▶ **What the task requires**: Please repeat the lines below, exactly and only, from the one that holds "Viewport: 1021px width, 625px" through the one that holds "Click the select".
START Exercise materials
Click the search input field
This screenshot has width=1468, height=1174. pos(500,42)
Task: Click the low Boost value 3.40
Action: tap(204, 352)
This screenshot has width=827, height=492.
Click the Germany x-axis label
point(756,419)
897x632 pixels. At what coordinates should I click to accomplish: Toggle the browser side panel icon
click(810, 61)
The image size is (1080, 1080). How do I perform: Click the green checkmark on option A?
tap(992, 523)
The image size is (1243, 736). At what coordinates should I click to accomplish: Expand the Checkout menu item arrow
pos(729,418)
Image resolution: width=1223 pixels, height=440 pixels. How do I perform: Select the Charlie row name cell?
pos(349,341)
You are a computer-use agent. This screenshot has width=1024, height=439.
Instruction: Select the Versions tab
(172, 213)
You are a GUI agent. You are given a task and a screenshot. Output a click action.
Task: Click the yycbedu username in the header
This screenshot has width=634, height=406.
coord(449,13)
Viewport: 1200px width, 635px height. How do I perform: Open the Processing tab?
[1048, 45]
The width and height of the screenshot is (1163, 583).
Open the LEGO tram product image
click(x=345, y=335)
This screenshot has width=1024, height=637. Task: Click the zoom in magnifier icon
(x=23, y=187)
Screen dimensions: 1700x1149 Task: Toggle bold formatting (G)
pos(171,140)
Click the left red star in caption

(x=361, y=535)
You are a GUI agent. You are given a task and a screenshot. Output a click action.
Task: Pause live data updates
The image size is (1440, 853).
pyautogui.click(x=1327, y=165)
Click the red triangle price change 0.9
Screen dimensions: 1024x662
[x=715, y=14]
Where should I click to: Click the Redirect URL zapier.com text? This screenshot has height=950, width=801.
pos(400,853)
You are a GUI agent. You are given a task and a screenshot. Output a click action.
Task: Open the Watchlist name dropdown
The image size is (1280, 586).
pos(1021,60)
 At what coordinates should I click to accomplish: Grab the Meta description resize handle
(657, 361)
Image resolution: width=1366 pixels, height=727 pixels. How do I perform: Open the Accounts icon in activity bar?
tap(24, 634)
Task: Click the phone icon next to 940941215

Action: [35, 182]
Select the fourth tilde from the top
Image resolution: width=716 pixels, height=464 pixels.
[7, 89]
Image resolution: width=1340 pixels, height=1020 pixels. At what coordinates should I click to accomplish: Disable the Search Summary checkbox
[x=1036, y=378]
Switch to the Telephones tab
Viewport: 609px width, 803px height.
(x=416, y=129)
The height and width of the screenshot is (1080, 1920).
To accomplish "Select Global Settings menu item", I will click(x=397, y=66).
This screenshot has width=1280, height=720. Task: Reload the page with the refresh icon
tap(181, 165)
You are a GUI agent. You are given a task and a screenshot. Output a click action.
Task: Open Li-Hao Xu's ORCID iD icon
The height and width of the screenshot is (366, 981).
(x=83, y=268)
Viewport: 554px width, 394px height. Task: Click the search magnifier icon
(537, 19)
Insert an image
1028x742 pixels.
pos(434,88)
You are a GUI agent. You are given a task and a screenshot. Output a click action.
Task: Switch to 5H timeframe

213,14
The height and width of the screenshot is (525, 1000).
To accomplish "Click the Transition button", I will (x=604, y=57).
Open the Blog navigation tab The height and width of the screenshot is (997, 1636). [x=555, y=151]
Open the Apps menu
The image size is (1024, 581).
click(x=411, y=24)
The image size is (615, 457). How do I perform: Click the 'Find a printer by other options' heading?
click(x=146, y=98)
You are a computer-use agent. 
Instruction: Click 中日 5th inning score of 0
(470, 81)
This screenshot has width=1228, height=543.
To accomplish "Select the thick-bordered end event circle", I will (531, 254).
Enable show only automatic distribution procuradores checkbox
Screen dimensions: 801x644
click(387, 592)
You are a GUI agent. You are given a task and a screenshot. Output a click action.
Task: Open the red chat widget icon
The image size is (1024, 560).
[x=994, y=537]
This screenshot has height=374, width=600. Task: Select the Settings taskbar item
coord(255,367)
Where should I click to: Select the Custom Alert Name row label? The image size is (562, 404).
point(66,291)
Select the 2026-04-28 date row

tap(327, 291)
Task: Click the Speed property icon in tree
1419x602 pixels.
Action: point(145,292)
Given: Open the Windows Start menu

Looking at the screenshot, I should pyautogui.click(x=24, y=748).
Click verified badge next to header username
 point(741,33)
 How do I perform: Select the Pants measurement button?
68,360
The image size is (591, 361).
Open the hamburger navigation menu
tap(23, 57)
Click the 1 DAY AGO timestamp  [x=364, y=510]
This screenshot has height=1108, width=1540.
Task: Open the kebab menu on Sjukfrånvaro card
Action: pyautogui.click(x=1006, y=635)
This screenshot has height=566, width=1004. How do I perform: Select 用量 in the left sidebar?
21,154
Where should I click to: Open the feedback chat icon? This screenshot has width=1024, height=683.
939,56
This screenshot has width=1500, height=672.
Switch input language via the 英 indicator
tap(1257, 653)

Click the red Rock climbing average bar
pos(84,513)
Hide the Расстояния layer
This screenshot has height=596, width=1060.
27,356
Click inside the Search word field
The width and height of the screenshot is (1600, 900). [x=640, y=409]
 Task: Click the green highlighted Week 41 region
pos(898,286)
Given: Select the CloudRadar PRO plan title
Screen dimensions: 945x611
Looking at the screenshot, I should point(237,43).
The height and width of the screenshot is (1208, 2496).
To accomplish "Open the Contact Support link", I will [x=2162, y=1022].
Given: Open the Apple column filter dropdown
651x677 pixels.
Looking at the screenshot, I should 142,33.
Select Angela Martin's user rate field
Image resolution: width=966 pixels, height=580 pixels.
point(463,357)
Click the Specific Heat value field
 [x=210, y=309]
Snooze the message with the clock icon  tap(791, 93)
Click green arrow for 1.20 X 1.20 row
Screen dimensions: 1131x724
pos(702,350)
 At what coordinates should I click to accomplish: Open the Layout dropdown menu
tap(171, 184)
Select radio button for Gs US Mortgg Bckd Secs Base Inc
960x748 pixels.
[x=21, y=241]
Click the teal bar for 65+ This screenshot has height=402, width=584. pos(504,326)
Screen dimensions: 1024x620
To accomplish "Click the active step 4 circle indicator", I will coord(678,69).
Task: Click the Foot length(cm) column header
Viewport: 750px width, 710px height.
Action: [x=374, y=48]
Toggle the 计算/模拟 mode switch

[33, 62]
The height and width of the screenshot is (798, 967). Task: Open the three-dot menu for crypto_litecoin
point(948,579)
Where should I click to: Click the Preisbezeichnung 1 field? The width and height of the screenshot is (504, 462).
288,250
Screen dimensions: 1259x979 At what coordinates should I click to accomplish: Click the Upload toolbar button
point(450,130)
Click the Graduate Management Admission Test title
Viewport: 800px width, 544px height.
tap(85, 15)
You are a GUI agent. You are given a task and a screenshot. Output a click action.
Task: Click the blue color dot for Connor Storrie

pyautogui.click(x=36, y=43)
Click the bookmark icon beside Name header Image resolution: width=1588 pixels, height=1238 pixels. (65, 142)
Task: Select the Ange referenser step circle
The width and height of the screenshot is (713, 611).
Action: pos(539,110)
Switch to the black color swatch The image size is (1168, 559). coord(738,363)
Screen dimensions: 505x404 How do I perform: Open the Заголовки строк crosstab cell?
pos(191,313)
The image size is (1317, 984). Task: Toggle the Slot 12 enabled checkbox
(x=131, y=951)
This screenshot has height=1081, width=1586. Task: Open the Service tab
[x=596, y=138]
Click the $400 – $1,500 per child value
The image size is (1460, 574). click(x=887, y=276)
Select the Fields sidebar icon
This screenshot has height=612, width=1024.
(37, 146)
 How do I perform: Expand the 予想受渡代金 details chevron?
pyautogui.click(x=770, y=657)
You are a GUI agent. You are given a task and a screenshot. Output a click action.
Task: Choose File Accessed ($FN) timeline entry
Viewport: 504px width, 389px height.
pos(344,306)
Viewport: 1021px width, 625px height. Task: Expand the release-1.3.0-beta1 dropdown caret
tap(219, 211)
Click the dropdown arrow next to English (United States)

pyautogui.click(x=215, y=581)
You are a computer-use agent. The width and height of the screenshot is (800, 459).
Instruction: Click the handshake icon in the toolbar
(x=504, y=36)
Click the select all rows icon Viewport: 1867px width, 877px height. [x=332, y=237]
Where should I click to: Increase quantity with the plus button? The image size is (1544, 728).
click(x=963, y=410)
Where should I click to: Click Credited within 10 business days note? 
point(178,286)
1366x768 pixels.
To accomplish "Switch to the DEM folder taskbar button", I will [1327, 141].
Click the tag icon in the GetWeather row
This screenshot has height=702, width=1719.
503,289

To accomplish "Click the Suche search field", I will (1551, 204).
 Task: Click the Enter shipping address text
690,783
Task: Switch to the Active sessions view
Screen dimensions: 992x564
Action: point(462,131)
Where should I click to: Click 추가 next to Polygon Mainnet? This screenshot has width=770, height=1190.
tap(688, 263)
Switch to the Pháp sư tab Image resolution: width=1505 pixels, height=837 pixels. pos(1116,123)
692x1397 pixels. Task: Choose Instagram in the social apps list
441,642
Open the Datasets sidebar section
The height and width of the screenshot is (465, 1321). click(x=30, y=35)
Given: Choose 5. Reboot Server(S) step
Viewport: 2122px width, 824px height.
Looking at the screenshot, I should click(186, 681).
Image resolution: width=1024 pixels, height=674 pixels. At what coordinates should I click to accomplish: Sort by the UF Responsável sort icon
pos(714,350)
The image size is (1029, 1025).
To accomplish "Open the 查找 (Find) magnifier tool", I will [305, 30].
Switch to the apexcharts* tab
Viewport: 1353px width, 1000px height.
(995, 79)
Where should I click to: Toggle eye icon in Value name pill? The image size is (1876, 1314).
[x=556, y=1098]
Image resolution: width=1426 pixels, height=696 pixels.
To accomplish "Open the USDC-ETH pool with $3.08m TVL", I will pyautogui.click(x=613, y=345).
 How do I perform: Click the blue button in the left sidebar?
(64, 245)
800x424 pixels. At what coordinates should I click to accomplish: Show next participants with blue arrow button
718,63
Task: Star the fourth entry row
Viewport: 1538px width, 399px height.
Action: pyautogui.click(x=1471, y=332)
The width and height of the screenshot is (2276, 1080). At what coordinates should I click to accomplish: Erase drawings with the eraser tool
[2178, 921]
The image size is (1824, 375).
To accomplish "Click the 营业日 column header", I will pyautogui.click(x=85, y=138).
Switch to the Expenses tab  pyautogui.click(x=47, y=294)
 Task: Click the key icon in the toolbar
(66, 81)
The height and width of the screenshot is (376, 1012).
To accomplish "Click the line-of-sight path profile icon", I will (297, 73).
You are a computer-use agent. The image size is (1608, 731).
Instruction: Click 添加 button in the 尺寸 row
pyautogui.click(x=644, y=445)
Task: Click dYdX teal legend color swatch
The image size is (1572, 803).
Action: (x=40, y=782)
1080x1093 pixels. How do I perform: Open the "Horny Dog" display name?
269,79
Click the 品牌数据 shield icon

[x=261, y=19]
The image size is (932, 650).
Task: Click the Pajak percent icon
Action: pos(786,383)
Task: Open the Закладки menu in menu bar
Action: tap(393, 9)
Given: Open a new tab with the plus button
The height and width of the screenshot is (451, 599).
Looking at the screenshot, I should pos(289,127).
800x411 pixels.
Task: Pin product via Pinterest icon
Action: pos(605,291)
END Exercise materials
▶ **Task response**:
Viewport: 1021px width, 625px height. Task: Expand the release-1.3.0-beta1 dropdown caret
tap(219, 211)
Click the dropdown arrow next to English (United States)

pyautogui.click(x=215, y=581)
You are a computer-use agent. The width and height of the screenshot is (800, 459).
Instruction: Click the handshake icon in the toolbar
(x=504, y=36)
Click the select all rows icon Viewport: 1867px width, 877px height. [x=332, y=237]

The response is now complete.